## Exercise prompt
Write the next part of the seccomp patch review, picking up after its last line.

## Passage given

^^^^

Do you need another wake_up_poll() here?

> +               mutex_unlock(&match->notify_lock);
> +               err = wait_for_completion_killable(&n.ready);
> +               mutex_lock(&match->notify_lock);
> +               if (err < 0)
> +                       goto remove_list;

Add a comment here explaining that we intentionally leave the
semaphore count too high (because otherwise we'd have to block), and
seccomp_notify_recv() compensates for that?

> +       }
> +
> +       ret = n.val;
> +       err = n.error;
> +
> +remove_list:
> +       list_del(&n.list);
> +out:
> +       mutex_unlock(&match->notify_lock);
> +       syscall_set_return_value(current, task_pt_regs(current),
> +                                err, ret);
> +}
> +
>  static int __seccomp_filter(int this_syscall, const struct seccomp_data *sd,
>                             const bool recheck_after_trace)
>  {
[...]
>  #ifdef CONFIG_SECCOMP_FILTER
> +static struct file *init_listener(struct task_struct *,
> +                                 struct seccomp_filter *);
> +
>  /**
>   * seccomp_set_mode_filter: internal function for setting seccomp filter
>   * @flags:  flags to change filter behavior
> @@ -853,6 +1000,8 @@ static long seccomp_set_mode_filter(unsigned int flags,
>         const unsigned long seccomp_mode = SECCOMP_MODE_FILTER;
>         struct seccomp_filter *prepared = NULL;
>         long ret = -EINVAL;
> +       int listener = 0;
> +       struct file *listener_f = NULL;
>
>         /* Validate flags. */
>         if (flags & ~SECCOMP_FILTER_FLAG_MASK)

^^^^

## Material
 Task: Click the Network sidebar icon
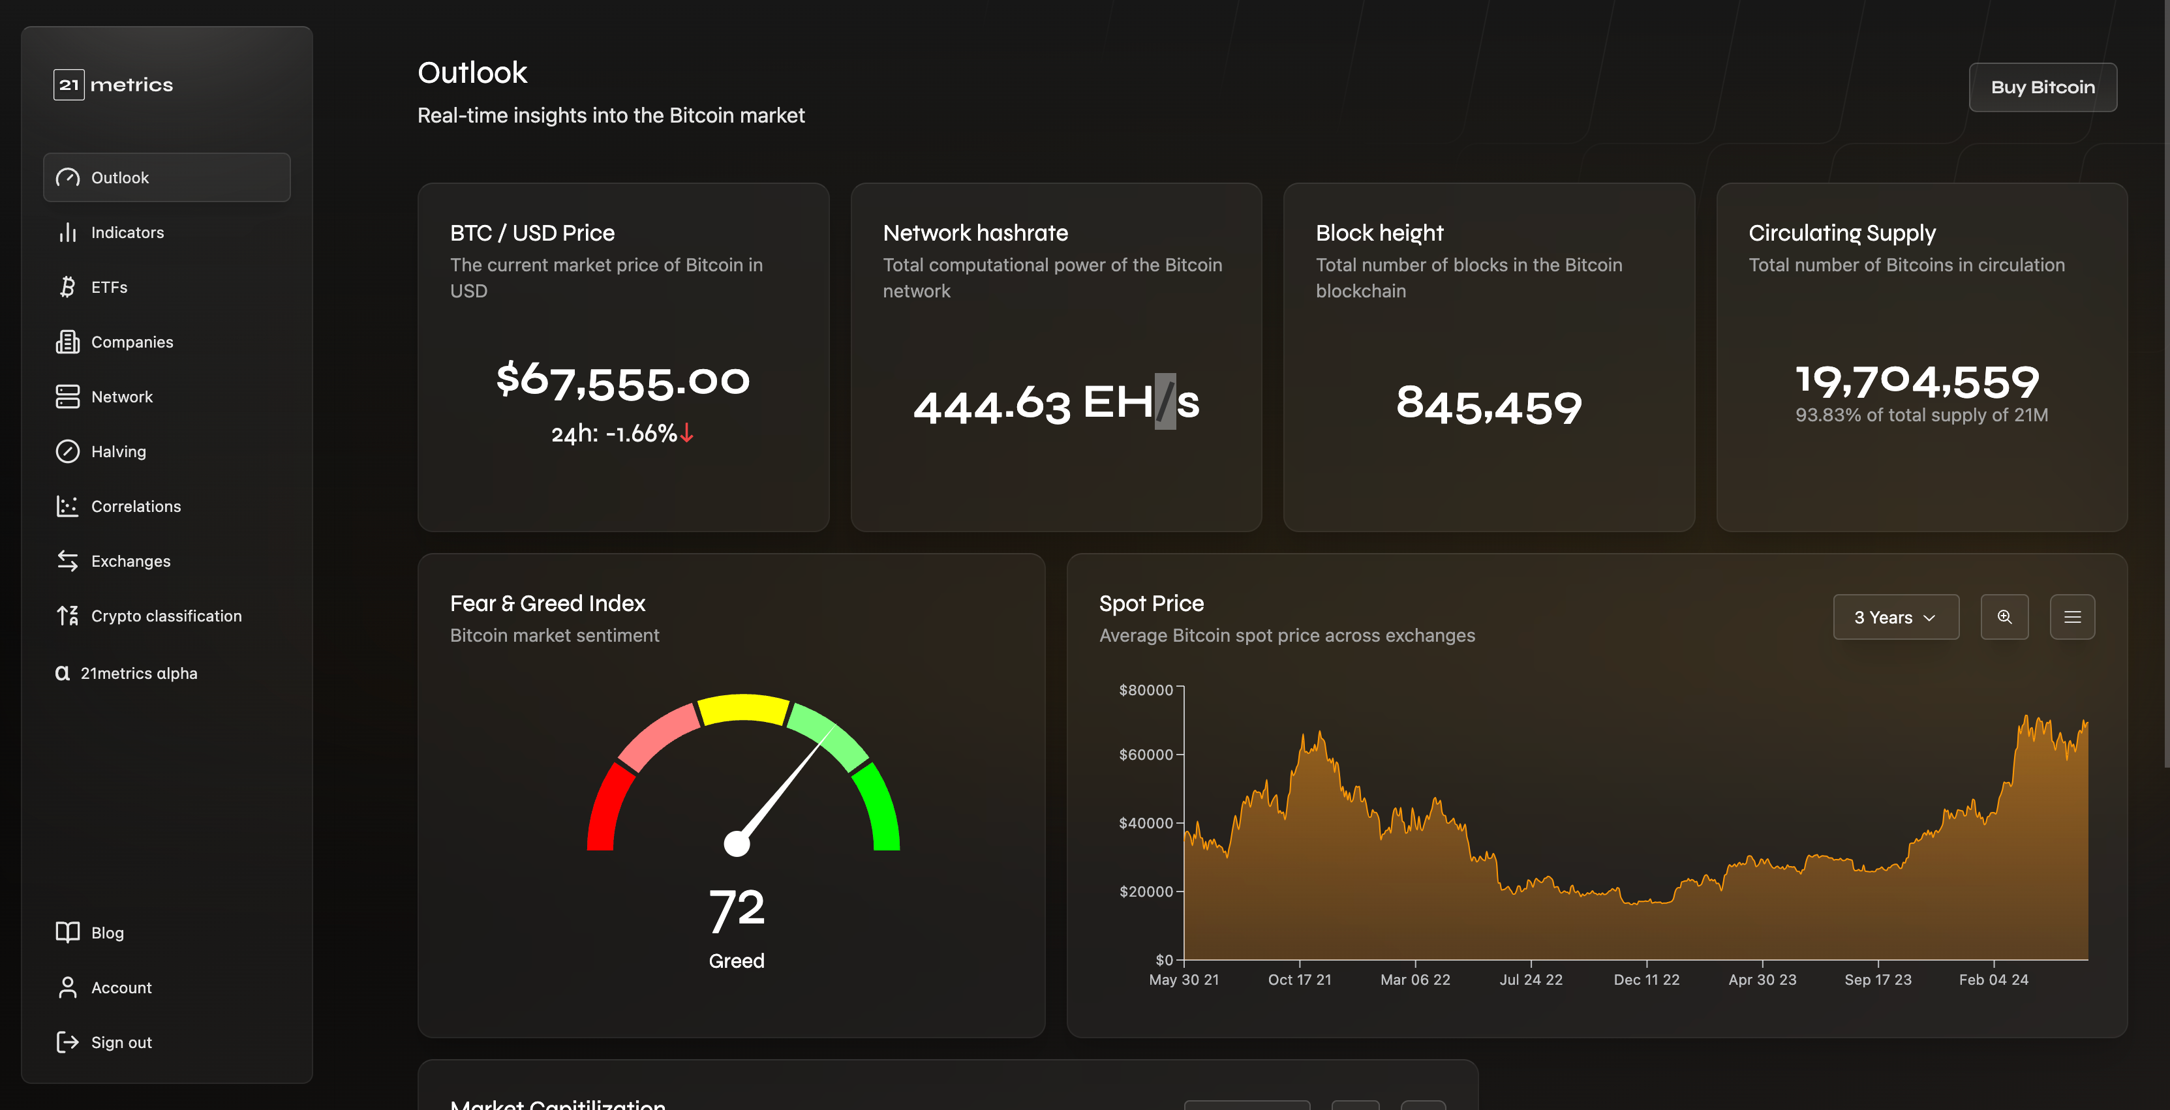[67, 395]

^^^^

## Written response
> @@ -863,13 +1012,28 @@ static long seccomp_set_mode_filter(unsigned int flags,
>         if (IS_ERR(prepared))
>                 return PTR_ERR(prepared);
>
> +       if (flags & SECCOMP_FILTER_FLAG_NEW_LISTENER) {
> +               listener = get_unused_fd_flags(0);
> +               if (listener < 0) {
> +                       ret = listener;
> +                       goto out_free;
> +               }
> +
> +               listener_f = init_listener(current, prepared);
> +               if (IS_ERR(listener_f)) {
> +                       put_unused_fd(listener);
> +                       ret = PTR_ERR(listener_f);
> +                       goto out_free;
> +               }
> +       }
> +
>         /*
>          * Make sure we cannot change seccomp or nnp state via TSYNC
>          * while another thread is in the middle of calling exec.
>          */
>         if (flags & SECCOMP_FILTER_FLAG_TSYNC &&
>             mutex_lock_killable(&current->signal->cred_guard_mutex))
> -               goto out_free;
> +               goto out_put_fd;
>
>         spin_lock_irq(&current->sighand->siglock);
>
> @@ -887,6 +1051,16 @@ static long seccomp_set_mode_filter(unsigned int flags,
>         spin_unlock_irq(&current->sighand->siglock);
>         if (flags & SECCOMP_FILTER_FLAG_TSYNC)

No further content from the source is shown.